El MAB, la comunicación y el efecto “0 a 100”
Dos años después de salir a cotizar en Alternext, la bolsa francesa para pequeñas y medianas empresas, la compañía de marketing Antevenio multiplicó por 2,5 su cifra de negocio y por 3,5 su resultado de explotación. En el caso de The Knot, el operador especializado en la organización de bodas que cotiza en el Nasdaq americano, ocurrió un caso similar y sus ventas aumentaron más de un 300% en dos años tras su estreno en el parqué. De esta forma, estas empresas y otras muchas no sólo han encontrado una nueva fuente de financiación en la bolsa (potenciando su crecimiento), sino también un buen “escaparate” en el cual pueden incrementar la notoriedad y prestigio de su marca y productos (con el consiguiente aumento de las ventas).
En España, las pymes pueden ya acceder a la bolsa a través del Mercado Alternativo Bursátil (MAB) cumpliendo con una serie de requisitos e iniciando un proceso –el de la salida a bolsa- en el que la comunicación debe jugar un papel destacado cuando no fundamental.
Y es que no es fácil, y más en los tiempos que corren, pedir a los inversores que pongan su dinero en una compañía de la que aún no conocen nada, que todavía no ha pasado por el “filtro” del mercado, y de la que existen –si es que existen- muy pocas valoraciones de expertos. Es preciso hacer un esfuerzo por comunicar quién eres y por qué quieres salir a bolsa, qué tienes de diferente y de atractivo, qué has hecho hasta el momento y qué es lo que vas a hacer de ahora en el futuro. Se trata de generar conocimiento pero también confianza en torno a la compañía. De posicionarla como una buena oportunidad de inversión.
Por eso es fundamental el período de tiempo que transcurre entre la aprobación del folleto de salida a bolsa por parte del comité del MAB y la admisión a cotización. El momento de la verdad -15 o 20 días normalmente- en los que la compañía -junto al Asesor Registrado y el banco de inversión- “se vende” a futuros inversores (institucionales y/o minoristas según los casos) en reuniones, roadshows, a través de los medios de comunicación, etc.

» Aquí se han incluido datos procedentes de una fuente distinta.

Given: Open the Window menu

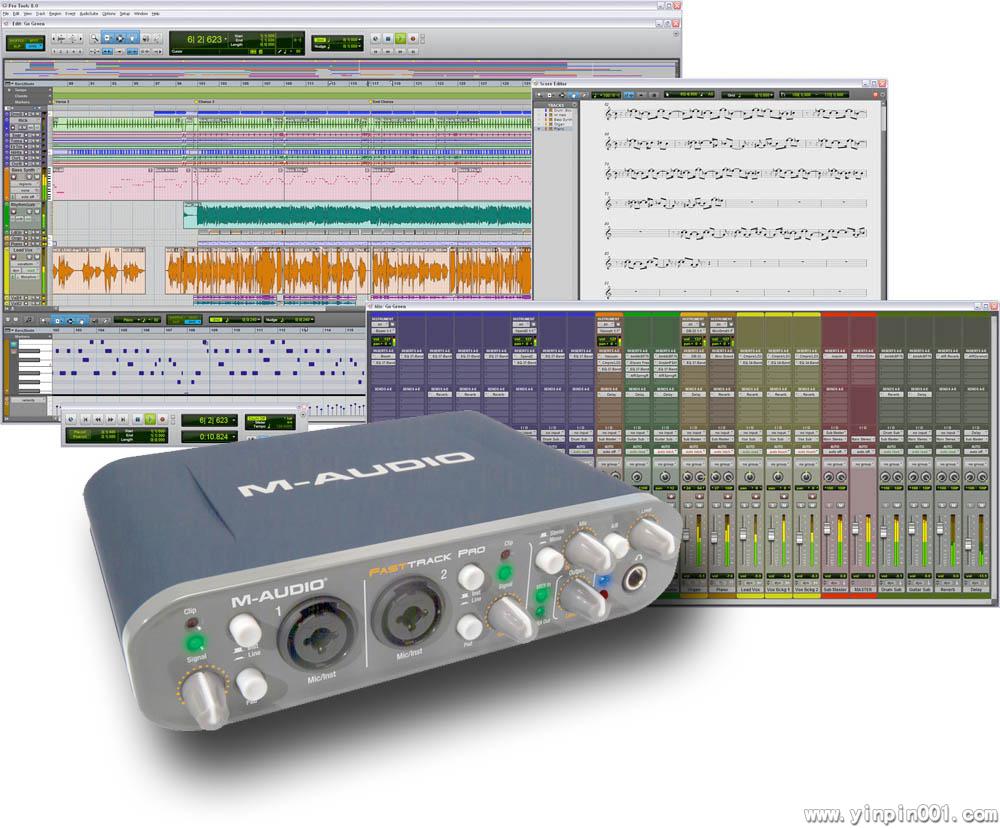Looking at the screenshot, I should 141,14.
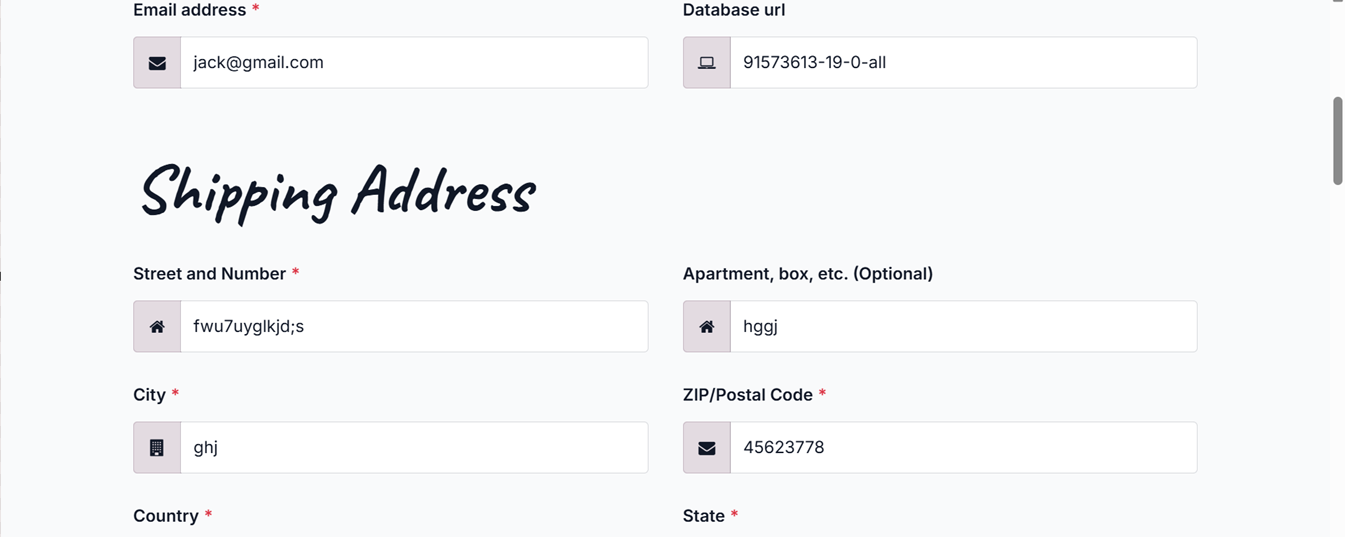Screen dimensions: 1345x537
Task: Click the ZIP/Postal Code label
Action: (747, 395)
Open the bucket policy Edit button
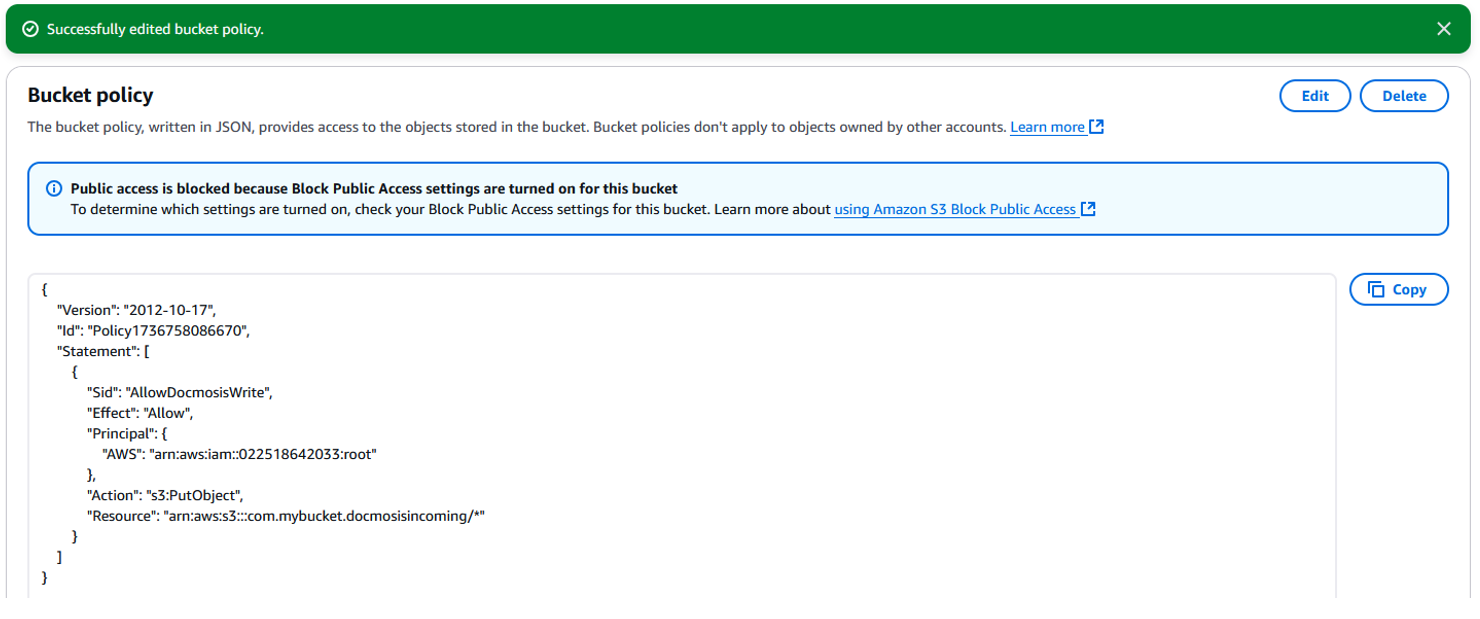Screen dimensions: 1480x619 (x=1314, y=96)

Una fase de la salida a bolsa en la que la empresa candidata (acostumbrada generalmente por su tamaño a tener una baja exposición a los medios) pasa en milésimas de segundo de 0 a 100 en lo que se refiere a notoriedad, visibilidad, e imagen de marca y de producto. De ahí que antes de arrancar sea preciso regular bien el volante y los espejos, y abrocharse el cinturón. O dicho de otro modo, estar alineados con los asesores financieros de la operación, preparar bien los mensajes y fijar una estrategia y plan de acción concretos.
De lo contrario, la vorágine de los días previos a la salida a bolsa puede acabar por sobrepasarnos: mensajes confusos, datos no demasiado claros, descoordinación, multiplicidad de portavoces, falta de una atención adecuada a los medios… Y al final, el inversor con dudas: “Entonces, ¿quién es X y por qué quiere salir a bolsa?, ¿invierto ahora o no invierto?, ¿es una oportunidad o sólo se trata de una empresa más que necesita dinero?”

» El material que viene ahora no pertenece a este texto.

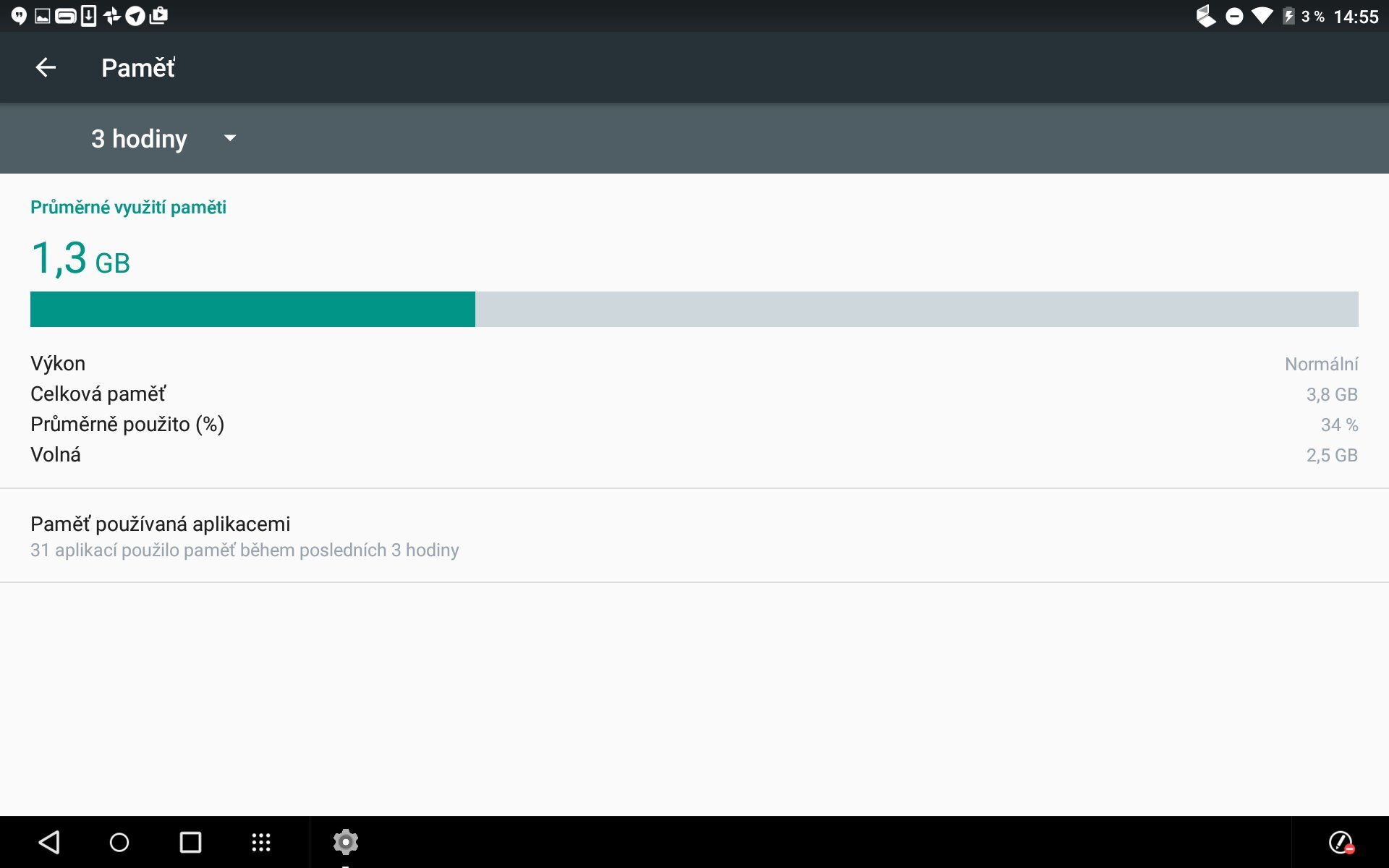The image size is (1389, 868).
Task: Tap the battery charging indicator
Action: 1288,17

Por eso, el proceso de comunicación tiene que ser estratégico para las empresas que quieren salir a cotizar en el MAB, y comenzar mucho antes que los quince días o incluso el mes previo a la admisión a cotización. Primero para darse a conocer y posicionarse (si es que no lo está todavía) en el mercado, logrando una mayor visibilidad per se para el negocio y para abordar –desde una mejor posición- la salida a bolsa; y segundo, para poder aprovechar al máximo el efecto “0 a 100” en unos días donde “vender” la compañía a futuros inversores es el principal objetivo.
Y es que no hay que olvidar que cotizar en el MAB no debería ser una meta para las empresas, sino el comienzo de una nueva e importante etapa, en la que la comunicación debería seguir constituyéndose como un pilar estratégico. Cuanto más se prepare ese momento, más fácil será alcanzar el éxito.